* [INSTRUCTIONS FOR THE TASK]:
Decide whether each statement below agrees with the text on angel investors' emotions, and answer yes or no, quoting the deciding words of the text. (a) Resources go to a new venture only if three requirements are present. (b) The research draws on a survey of angel investors. (c) The social validation phase mainly highlights action oriented and embodied characteristics of emotion.

---------- TEXT EXTRACT

”Do I leave the meeting excited and start thinking about what we could do? I would love my network to meet these guys. I would like to spend time with the team. All of these things. That’s what I start to think after a meeting. That’s when my gut feeling says this could be good, right? However, if someone who knows the market says it doesn’t make sense, then I don’t invest”
– Anonymous angel investor

Predicting profitable new venture investments is difficult. Although calculations and future predictions would signal prominence, most of the investments will not generate the profit entrepreneurs proposed in their business plans. What then could help the investors to make better and more meaningful investments, if estimates alone are not sufficient for predicting the future performance of new ventures?

We complement recent research on the hard criteria in decision-making processes, and add discrete emotions to the list of tools angel investors can use in evaluation. This is important, since through its capacity to signal relevance and meaning (Brundin, 2002), emotion can help the angel investor to recognize the most important investment opportunities more effectively. While we acknowledge the role of angel investors’ gut feel in managing complexity and risk (Huang and Pearce, 2015; Huang, 2018), there is a lot of untapped potential in deeper understanding the socially embedded nature of their own discrete emotions.

Emotion complements rational analysis

In the research, we explore whether and how angel investors’ emotions unfold in the investment opportunity process as they interact with the social environment. Drawing on qualitative interviews of angel investors, our analysis revealed that resources will be granted to the new venture only if the following three requirements are present.

First, the investment opportunity scores high on most of the multiple criteria (idea/product, entrepreneur/team, market, traction). Second, a rational analysis of the multiple criteria is associated with emotions such as excitement or fear-of-missing out. Third, the first two requirements are bolstered by trusted referees and networks such as other syndicate members

When angel investors evaluate investment opportunities, they engage in a developmental process characterized by three elements: subjective validation, social validation, and investment decision. In this process, subjective validation phase mainly highlights action oriented and embodied characteristics of emotion, while social validation phase is related to socially situated and distributed characteristics of emotion.

--------------------
---------- COLLECTED DATA

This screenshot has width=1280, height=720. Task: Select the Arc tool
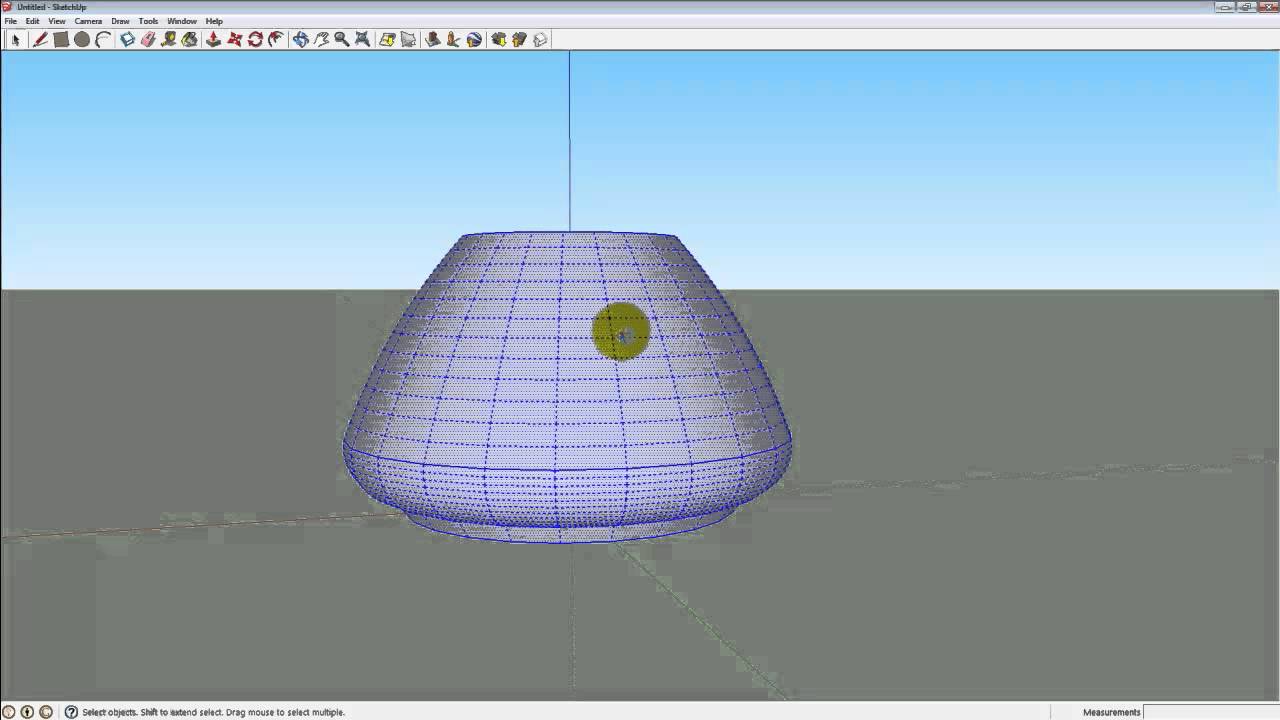102,39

--------------------

* [OUTPUT FOR THIS TASK]:
(a) Yes: "resources will be granted to the new venture only if the following three requirements are present."
(b) No: "Drawing on qualitative interviews of angel investors"
(c) No: "subjective validation phase mainly highlights action oriented and embodied characteristics of emotion, while social validation phase is related to socially situated and distributed characteristics of emotion."